The surrender was bloodless; Captain Reno, the dozen men under his command, and their wives and children could scarcely have resisted this onslaught of hundreds. And they had been taken unawares – quite literally caught sleeping. An attack had seemed impossible: the state of Alabama was still officially within the Union, after all.
But it was useless now to demand explanations, much less to protest. The 35-acre Mount Vernon arsenal and barracks – located just north of Mobile and perhaps the most valuable military post in the state of Alabama – was now in rebel hands.
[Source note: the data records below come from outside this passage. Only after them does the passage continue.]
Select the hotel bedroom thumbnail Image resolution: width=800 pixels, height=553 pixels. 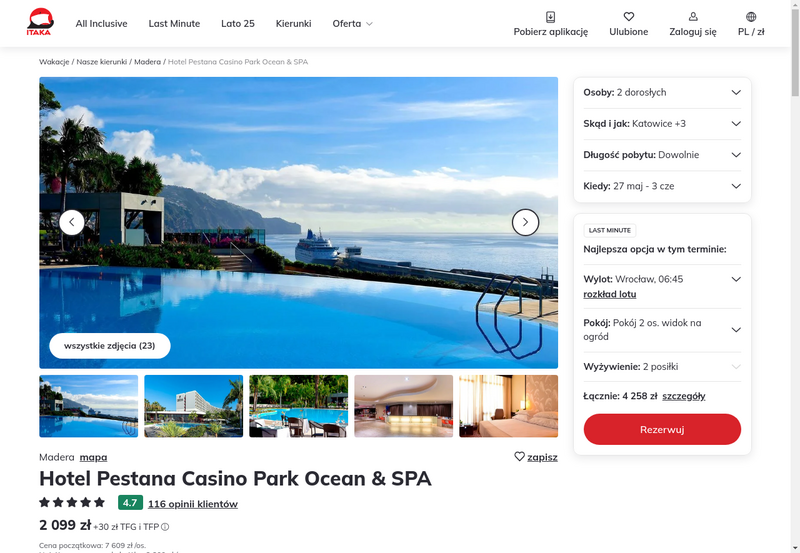coord(508,406)
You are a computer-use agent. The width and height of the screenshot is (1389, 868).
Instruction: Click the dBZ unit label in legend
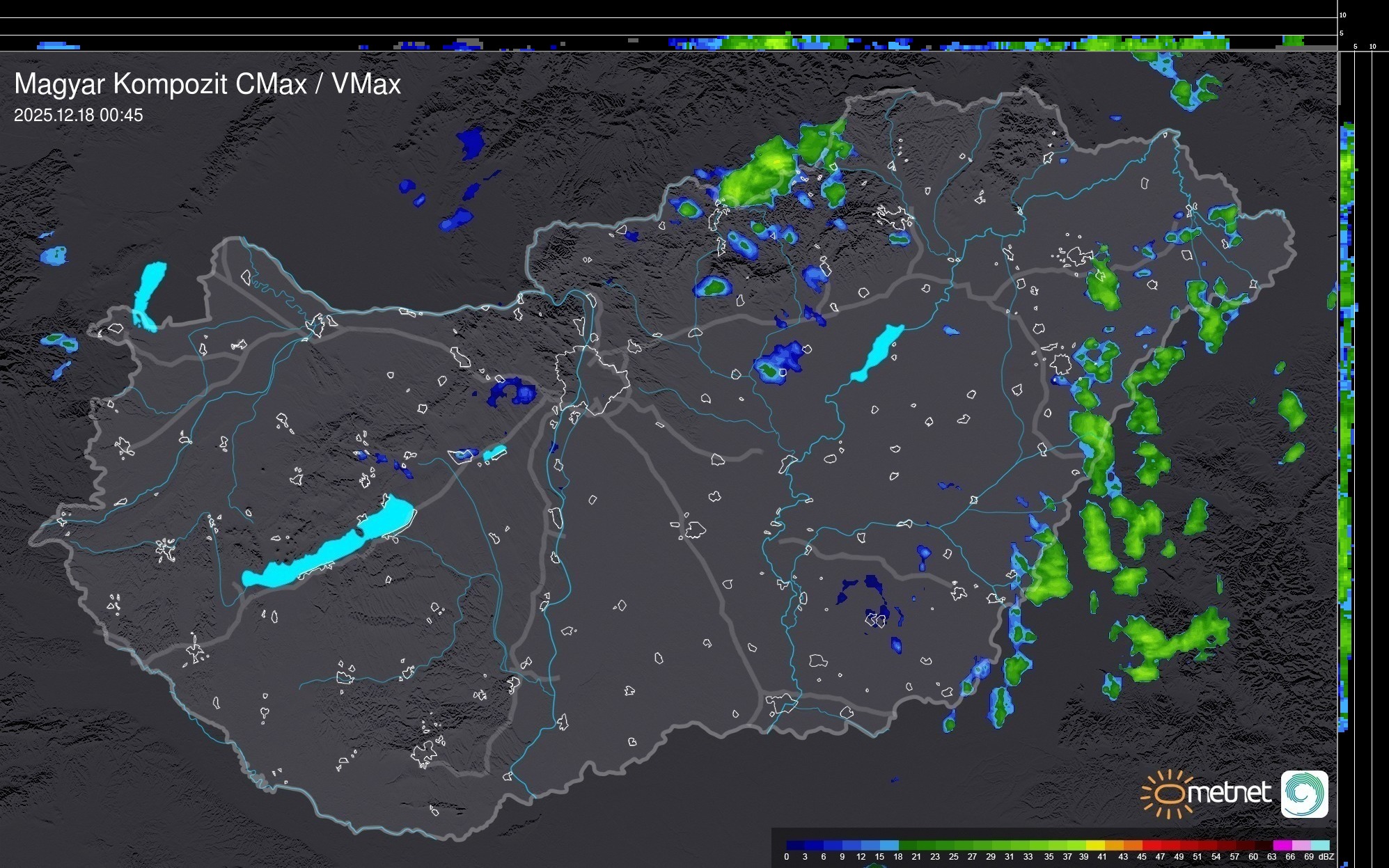tap(1326, 857)
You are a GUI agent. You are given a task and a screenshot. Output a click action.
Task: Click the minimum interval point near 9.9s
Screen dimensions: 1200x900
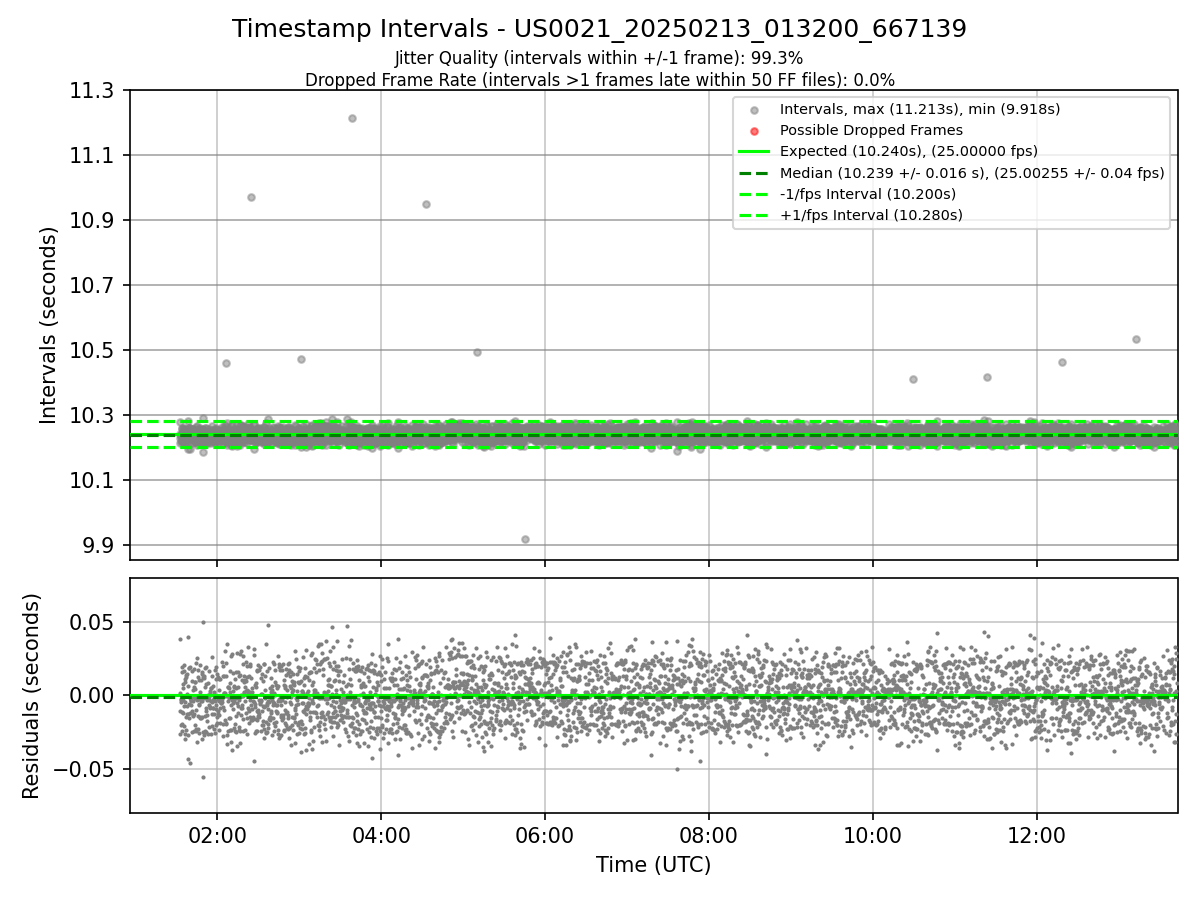click(525, 539)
Even more important, so were the contents of its storerooms: 20,000 stand of arms, 150,000 pounds of gunpowder, assorted cannons and other munitions of war.
This was no rash assault by a few self-appointed vigilantes. The governor of Alabama, Andrew B. Moore, had ordered it personally, telegraphing the state militia colonel at Mobile that he was to make the seizure without a moment’s delay. The city’s proudest volunteer companies – the finest troops the cosmopolitan port could muster – were dispatched on the mission: the Mobile Rifles with their dark-green coats and white-plumed hats; the scarlet-uniformed Washington Light Infantry; the German Fusiliers; the francophone Gardes Lafayette.
The occasion for this sudden attack, according to later newspaper reports, was the unexpected appearance in Mobile Bay of a small naval vessel, the USS Crusader, which was wrongly assumed to be bringing federal troops. (Her captain actually just needed to stop and cash a check.) But there was considerably more to the story than just that. Two days earlier, Governor Moore’s counterpart in Georgia had telegraphed to suggest that although secession had not yet officially been proclaimed in their respective states, federal military assets should be seized as a precaution.